Hierarchical modelling and estimation of abundance and population trends in metapopulation designs
Article first published online: 3 NOV 2009
© 2009 The Authors. Journal compilation © 2009 British Ecological Society
Journal of Animal Ecology
Volume 79, Issue 2, pages 453–461, March 2010
How to Cite
Kéry, M. and Andrew Royle, J. (2010), Hierarchical modelling and estimation of abundance and population trends in metapopulation designs. Journal of Animal Ecology, 79: 453–461. doi: 10.1111/j.1365-2656.2009.01632.x
- Issue published online: 5 FEB 2010
- Article first published online: 3 NOV 2009
- Received 6 March 2009; accepted 7 October 2009 Handling Editor: Tim Coulson
- Poisson GLMM;
- hierarchical model;
- population dynamics;
- population trends;
1. Population assessment in changing environments is challenging because factors governing abundance may also affect detectability and thus bias observed counts. We describe a hierarchical modelling framework for estimating abundance corrected for detectability in metapopulation designs, where observations of ’individuals’ (e.g. territories) are replicated in space and time. We consider two classes of models; first, we regard the data as independent binomial counts and model abundance and detectability based on a product-binomial likelihood. Secondly, we use the more complex detection–non-detection data for each territory to form encounter history frequencies, and analyse the resulting multinomial/Poisson hierarchical model. Importantly, we extend both models to directly estimate population trends over multiple years. Our models correct for any time trends in detectability when assessing population trends in abundance.

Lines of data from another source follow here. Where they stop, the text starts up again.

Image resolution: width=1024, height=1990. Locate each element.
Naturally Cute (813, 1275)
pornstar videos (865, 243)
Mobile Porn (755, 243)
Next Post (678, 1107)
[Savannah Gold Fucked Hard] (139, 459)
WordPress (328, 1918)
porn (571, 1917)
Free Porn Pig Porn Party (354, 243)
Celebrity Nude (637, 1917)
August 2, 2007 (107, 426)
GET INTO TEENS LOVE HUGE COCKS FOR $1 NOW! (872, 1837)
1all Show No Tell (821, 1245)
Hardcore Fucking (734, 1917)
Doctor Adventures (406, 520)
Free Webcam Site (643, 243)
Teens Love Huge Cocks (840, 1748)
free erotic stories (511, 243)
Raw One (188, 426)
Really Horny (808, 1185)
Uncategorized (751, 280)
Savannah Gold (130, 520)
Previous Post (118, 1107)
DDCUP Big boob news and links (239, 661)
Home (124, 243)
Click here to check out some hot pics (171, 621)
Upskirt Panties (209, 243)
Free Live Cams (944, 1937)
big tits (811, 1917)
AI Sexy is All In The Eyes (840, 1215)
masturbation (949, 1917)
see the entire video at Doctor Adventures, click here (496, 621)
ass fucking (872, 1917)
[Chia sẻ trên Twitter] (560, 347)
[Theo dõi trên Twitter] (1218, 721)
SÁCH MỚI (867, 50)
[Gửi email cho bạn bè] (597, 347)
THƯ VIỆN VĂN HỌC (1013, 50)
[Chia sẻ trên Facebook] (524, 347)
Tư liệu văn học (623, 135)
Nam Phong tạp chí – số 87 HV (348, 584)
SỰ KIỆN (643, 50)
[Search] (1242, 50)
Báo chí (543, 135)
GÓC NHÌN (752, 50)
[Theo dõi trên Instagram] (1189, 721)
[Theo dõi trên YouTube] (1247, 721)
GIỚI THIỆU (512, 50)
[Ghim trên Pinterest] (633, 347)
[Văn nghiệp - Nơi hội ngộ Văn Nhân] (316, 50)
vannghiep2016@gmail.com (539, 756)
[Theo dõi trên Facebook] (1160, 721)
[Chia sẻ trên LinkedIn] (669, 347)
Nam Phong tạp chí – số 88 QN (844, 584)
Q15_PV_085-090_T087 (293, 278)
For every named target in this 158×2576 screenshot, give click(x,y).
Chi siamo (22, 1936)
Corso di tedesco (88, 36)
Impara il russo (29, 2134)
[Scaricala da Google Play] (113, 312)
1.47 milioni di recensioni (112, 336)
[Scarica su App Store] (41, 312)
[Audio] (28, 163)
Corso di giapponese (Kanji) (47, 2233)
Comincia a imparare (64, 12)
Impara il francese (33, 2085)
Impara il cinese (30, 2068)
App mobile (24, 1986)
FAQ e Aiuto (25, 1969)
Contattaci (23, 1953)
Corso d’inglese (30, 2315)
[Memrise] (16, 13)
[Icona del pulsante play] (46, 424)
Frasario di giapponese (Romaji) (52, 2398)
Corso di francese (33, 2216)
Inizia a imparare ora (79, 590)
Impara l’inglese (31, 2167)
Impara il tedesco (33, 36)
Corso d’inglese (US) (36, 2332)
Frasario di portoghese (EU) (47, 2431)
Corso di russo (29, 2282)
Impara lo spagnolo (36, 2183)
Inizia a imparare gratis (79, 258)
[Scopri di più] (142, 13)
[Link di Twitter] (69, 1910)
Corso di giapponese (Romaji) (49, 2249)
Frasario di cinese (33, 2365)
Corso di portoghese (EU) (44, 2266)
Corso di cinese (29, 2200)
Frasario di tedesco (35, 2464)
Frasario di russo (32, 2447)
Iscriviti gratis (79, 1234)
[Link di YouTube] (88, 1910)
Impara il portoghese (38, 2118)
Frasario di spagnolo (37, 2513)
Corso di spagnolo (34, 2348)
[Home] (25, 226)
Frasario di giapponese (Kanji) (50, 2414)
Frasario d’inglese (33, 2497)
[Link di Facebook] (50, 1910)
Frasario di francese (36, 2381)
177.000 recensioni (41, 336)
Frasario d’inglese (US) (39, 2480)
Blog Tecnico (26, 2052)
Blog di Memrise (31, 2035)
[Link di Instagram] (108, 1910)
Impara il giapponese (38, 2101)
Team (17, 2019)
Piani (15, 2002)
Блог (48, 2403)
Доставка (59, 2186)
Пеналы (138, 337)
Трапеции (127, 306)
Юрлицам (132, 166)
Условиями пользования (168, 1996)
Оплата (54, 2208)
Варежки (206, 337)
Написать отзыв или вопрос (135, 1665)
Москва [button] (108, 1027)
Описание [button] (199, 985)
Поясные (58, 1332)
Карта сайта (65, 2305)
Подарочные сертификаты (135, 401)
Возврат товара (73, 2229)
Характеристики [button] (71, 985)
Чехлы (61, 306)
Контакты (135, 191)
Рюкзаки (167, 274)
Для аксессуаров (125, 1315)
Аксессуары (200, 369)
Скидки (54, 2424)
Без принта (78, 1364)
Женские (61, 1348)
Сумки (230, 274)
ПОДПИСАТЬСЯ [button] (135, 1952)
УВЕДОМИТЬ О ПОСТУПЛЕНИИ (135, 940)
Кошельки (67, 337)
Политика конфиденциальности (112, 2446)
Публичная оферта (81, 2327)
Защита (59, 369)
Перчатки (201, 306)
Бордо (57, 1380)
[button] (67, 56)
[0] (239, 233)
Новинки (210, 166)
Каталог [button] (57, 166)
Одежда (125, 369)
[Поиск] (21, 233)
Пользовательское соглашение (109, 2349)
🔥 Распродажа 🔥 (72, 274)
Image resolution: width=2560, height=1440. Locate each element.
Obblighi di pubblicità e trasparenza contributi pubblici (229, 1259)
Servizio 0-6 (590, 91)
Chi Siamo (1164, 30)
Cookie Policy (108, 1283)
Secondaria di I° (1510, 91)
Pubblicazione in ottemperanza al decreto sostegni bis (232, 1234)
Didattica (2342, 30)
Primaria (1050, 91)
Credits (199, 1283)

2. We illustrate both models for a farmland and a woodland bird species, skylark Alauda arvensis and willow tit Parus montanus, by applying them to Swiss BBS data, where 268 1 km2 quadrats were surveyed two to three times during 1999–2003. We fit binomial and multinomial mixture models where log(abundance) depended on year, elevation, forest cover and transect route length, and logit(detection) on year, season and search effort.
3. Parameter estimates were very similar between models with confidence intervals overlapping for most parameters. Trend estimates were similar for skylark (−0.074 ± 0.041 vs. −0.047 ± 0.019) and willow tit (0.044 ± 0.046 vs. 0.047 ± 0.018). As expected, the multinomial model gave more precise estimates, but also yielded lower abundance estimates for the skylark. This may be due to effects of territory misclassification (lumping error), which do not affect the binomial model.
4. Both models appear useful for estimating abundance and population trends free from distortions by detectability in metapopulation designs with temporally replicated observations. The ability to obtain estimates of abundance and population trends that are unbiased with respect to any time trends in detectability ought to be a strong motivation for the collection of replicate observation data.